Going over Westchester Lagoon
We started off down West 9th Avenue, then zigzagged down the streets heading to U Street and to Margaret Eagen Sullivan Park.  The road had a pretty strong downhill, dropping nearly 50 feet in elevation before reaching the park, which surrounded Westchester Lagoon.  The park is actually one of the most popular places for birdwatching in Anchorage, and we crossed bridges before running along the Tony Knowles Coastal Trail, known as one of the most beautiful coastal trails in the nation.  The 11 mile trail stretches from downtown to the chalet at Kincaid Park, but we would be running a portion of the trail; in fact, the trail itself would make up roughly 70% of the race course.

The early miles were a bit crowded, as the paved trail hugging the coast was narrow.  On one side was the water, on the other a mix of backyards of private homes and forest. We were told that there was a chance to see some wildlife along the route, most likely moose, which are ever present in and around Anchorage - on city streets as much as in parks. Approximately 1,500 live within the city limits alone.   About 2 1/4 miles into the race, the coastal trail goes into Earthquake Park.  In 1964, this 134-acre area was a neighborhood that slid into the ocean during the most powerful recorded earthquake in North American history, and the second most powerful recorded in world history. Known as the Good Friday Earthquake, it measured at a 9.2 on the Richter scale and lasted 4 minutes. Today, this tragic event is commemorated in Anchorage’s Earthquake Park, where visitors can find signs explaining the circumstances of the quake and its effect on the area.  The path took us through about a mile of the park before we exited onto W. Northern Lights Boulevard, making its way around the northern and western perimeter of the Ted Stevens Anchorage International Airport.  After mile 5 (and where the name of the road changed to Point Woronzof Road), we ran for a mile southward with extensive views of the active airport runway with the beautiful mountains in the background.  And then came our turn at mile 6.

The Coastal Trail was super narrow at times!
Right up against the Knik Arm of the Cook Inlet
Running on Point Woronzof Rd, alongside the Anchorage International Airport
Steep elevation drop on a jeep trail.
At mile 6, I had been forewarned about the jeep trail that we would end up having to run on.  Thankfully, the trail was a little over a half mile, but boy was it tough!  The elevation changed drastically as we ran over mostly single track dirt and grass trails, with one especially steep drop of 80 feet over 2/10 of a mile.  I emerged unscathed out of the trail and got onto the Coastal Trail again for the remaining 6.5 miles of the course back to Delaney Park Strip where the finish line was located.  Miles 7 through 9 proceeded northward and through Point Woronzof Park, a 191.7 acre municipal park.  At mile 8, we had a thrilling moose spotting along the course!  The trail as we returned back to Margaret Eagen Sullivan Park had some minor rolling hills, and by the time we emerged off of the trail and back onto the zigzag of roads heading back toward Delaney Park Strip, we were well within a mile left remaining in our run.  The last half mile was one of the toughest half miles I've ever run at the end of the race, as that strong downhill we experienced at the beginning of the race became an extremely difficult uphill!  We finally got back into the park, as we crossed P Street, making our way diagonally across the grass to the finish line.  I finished in a respectable 2:10:03, and marked off my 49th state of half marathons in THE 49th state!

GIVEN REQUEST 1 :: Duplicate the part of the race account that begins at the words "The Coastal Trail was" and stops after "a jeep trail.".
GIVEN REQUEST 2 ::
Answer these questions using the race account:
(a) How long is the Tony Knowles Coastal Trail?
(b) What did the Good Friday Earthquake measure on the Richter scale?
(c) What finish time does the runner report?
GIVEN REQUEST 3 :: Put this sentence from the race account into Spanish: "Known as the Good Friday Earthquake, it measured at a 9.2 on the Richter scale and lasted 4 minutes."
The entries after this have nothing to do with the race account.

DATA LINES ::
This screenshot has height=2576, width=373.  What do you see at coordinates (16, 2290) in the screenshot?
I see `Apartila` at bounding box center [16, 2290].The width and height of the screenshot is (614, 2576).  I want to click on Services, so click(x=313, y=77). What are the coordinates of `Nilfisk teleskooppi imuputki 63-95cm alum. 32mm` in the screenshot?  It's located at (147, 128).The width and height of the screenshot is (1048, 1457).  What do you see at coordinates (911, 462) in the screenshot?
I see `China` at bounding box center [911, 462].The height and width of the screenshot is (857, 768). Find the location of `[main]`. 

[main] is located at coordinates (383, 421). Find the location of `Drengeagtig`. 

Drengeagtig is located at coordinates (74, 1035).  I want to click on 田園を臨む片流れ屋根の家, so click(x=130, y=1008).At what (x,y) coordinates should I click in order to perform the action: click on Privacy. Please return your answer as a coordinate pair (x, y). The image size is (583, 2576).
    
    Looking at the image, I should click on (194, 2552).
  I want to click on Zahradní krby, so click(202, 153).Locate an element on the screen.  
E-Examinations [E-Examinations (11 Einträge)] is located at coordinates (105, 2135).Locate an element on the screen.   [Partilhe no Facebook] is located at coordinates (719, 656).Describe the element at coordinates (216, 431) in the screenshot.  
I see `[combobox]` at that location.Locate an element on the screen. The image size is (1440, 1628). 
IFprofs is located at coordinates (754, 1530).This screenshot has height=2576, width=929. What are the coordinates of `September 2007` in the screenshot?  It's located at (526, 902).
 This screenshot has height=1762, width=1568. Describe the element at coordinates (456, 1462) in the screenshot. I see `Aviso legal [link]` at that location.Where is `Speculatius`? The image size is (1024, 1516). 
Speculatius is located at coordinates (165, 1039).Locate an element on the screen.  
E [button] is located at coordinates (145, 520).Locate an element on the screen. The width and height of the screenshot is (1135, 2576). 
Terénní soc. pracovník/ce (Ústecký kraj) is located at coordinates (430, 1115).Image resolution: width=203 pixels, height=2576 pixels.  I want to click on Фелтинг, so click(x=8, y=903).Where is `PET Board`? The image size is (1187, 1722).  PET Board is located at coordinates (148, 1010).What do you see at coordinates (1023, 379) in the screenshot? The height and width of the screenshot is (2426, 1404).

TASK OUTPUT 1 ::
The Coastal Trail was super narrow at times!
Right up against the Knik Arm of the Cook Inlet
Running on Point Woronzof Rd, alongside the Anchorage International Airport
Steep elevation drop on a jeep trail.

TASK OUTPUT 2 ::
(a) 11 miles
(b) 9.2
(c) 2:10:03

TASK OUTPUT 3 :: Conocido como el terremoto del Viernes Santo, midió 9,2 en la escala de Richter y duró 4 minutos.